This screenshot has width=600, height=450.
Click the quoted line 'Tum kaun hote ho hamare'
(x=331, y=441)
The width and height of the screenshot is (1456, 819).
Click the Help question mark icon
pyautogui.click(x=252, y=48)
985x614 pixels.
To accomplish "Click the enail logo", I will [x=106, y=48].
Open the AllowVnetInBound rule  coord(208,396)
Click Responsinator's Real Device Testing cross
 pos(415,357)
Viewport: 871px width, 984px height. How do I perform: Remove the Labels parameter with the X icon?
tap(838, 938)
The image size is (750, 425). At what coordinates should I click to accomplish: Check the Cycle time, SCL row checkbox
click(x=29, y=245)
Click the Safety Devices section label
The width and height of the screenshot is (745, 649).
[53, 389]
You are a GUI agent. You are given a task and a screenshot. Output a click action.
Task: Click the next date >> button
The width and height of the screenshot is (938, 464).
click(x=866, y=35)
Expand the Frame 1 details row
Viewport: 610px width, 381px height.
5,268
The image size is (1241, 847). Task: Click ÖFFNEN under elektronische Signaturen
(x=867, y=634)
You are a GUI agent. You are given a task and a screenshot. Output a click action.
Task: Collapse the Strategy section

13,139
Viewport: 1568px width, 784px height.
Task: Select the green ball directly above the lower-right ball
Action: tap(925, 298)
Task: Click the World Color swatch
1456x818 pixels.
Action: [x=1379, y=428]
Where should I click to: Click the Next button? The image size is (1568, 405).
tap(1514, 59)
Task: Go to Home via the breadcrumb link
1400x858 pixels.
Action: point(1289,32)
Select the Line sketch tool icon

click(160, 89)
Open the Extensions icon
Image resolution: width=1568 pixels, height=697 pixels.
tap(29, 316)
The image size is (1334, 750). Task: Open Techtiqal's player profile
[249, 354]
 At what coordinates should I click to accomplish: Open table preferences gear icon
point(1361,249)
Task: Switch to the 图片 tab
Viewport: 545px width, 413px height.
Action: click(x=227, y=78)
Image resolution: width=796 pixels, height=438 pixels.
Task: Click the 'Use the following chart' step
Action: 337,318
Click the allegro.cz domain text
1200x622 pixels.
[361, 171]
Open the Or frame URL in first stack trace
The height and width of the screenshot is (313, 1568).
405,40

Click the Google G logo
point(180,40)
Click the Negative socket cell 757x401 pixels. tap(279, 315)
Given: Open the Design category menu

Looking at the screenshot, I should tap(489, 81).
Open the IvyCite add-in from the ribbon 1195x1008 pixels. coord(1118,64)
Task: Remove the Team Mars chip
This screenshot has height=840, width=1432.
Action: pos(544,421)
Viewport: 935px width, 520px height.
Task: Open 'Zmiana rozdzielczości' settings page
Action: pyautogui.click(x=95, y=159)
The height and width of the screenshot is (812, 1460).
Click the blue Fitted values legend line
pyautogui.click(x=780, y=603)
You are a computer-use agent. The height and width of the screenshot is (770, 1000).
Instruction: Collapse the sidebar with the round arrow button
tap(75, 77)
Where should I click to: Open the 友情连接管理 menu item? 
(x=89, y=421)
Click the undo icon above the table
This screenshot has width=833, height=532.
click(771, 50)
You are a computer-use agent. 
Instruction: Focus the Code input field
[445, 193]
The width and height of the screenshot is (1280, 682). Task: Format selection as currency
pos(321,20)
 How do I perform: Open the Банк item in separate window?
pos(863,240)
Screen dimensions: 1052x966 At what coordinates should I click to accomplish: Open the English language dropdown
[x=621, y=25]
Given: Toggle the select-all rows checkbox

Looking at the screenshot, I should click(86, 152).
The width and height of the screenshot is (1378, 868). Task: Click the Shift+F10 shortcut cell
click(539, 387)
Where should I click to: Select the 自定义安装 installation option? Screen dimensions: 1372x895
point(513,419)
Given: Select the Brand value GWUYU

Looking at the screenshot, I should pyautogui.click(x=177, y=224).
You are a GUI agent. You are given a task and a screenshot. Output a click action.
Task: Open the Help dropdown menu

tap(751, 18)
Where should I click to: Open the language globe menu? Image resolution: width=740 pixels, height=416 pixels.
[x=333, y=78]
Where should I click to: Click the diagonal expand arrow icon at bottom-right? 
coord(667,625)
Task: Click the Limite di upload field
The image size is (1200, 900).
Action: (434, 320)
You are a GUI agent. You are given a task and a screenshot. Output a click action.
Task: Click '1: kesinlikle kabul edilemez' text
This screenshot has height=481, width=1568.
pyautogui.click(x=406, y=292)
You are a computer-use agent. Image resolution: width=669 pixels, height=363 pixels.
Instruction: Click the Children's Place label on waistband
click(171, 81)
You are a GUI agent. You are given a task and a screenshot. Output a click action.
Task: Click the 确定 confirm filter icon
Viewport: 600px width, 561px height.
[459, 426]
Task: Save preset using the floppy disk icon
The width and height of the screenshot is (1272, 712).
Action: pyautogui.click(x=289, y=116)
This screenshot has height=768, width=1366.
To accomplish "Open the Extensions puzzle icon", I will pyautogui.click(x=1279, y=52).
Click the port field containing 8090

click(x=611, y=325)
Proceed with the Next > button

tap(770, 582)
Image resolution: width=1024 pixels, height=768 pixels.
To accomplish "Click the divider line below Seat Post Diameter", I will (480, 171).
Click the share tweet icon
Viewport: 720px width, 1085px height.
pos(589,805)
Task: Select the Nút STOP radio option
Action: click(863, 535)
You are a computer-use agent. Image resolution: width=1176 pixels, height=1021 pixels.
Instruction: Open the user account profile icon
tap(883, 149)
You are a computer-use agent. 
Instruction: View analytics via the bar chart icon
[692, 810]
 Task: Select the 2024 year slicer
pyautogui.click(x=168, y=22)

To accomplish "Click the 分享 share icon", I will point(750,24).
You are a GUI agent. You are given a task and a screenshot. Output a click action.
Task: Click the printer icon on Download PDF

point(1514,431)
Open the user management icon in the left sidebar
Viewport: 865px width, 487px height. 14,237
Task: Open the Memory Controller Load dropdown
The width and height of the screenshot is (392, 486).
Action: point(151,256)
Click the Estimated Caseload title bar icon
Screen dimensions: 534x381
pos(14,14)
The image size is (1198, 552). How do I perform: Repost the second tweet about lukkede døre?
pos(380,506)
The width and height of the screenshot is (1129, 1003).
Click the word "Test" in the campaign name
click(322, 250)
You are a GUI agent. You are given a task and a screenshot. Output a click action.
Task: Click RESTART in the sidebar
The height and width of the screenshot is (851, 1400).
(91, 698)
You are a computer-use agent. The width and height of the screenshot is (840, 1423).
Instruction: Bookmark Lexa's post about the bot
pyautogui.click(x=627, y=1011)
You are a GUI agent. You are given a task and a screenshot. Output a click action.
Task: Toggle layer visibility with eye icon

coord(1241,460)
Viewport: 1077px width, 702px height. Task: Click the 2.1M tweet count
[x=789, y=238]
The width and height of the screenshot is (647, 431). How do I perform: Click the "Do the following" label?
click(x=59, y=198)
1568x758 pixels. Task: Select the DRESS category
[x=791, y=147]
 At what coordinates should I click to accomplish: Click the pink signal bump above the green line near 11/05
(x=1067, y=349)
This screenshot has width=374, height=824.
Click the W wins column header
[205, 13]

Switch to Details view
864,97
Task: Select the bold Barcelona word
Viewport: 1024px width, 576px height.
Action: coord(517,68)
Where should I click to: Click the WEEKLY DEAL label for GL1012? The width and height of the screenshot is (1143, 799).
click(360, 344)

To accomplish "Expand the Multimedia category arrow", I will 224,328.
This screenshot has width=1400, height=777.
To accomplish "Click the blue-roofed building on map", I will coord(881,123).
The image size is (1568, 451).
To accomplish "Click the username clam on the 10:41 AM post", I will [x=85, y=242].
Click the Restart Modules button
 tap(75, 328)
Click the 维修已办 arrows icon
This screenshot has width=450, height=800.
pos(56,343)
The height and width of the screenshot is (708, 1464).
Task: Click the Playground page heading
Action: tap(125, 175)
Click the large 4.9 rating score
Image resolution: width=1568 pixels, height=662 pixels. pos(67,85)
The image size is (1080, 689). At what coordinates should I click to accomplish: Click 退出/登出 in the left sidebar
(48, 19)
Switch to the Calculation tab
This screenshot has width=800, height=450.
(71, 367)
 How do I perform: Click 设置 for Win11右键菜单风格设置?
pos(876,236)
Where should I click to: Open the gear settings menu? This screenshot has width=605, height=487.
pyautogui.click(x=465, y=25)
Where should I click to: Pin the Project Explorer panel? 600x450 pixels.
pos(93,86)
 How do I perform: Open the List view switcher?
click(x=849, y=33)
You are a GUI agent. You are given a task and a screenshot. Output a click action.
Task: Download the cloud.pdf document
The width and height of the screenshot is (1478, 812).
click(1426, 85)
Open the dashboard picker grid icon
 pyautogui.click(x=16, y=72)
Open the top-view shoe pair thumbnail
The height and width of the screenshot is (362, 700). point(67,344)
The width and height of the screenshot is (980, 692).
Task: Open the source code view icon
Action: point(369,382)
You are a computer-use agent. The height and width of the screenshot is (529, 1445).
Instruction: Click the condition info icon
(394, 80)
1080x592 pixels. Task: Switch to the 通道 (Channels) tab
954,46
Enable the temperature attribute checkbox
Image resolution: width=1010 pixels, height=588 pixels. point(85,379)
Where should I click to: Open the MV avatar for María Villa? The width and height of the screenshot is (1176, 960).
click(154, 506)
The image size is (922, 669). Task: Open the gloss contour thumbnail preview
──────────────────────────────
Exercise goal:
Return the lines of the data above, unchanged, starting with the line that contains "Open the user management" and ending with the line that contains "click(322, 250)", both included.

Reply:
Open the user management icon in the left sidebar
Viewport: 865px width, 487px height. 14,237
Task: Open the Memory Controller Load dropdown
The width and height of the screenshot is (392, 486).
Action: point(151,256)
Click the Estimated Caseload title bar icon
Screen dimensions: 534x381
pos(14,14)
The image size is (1198, 552). How do I perform: Repost the second tweet about lukkede døre?
pos(380,506)
The width and height of the screenshot is (1129, 1003).
Click the word "Test" in the campaign name
click(322, 250)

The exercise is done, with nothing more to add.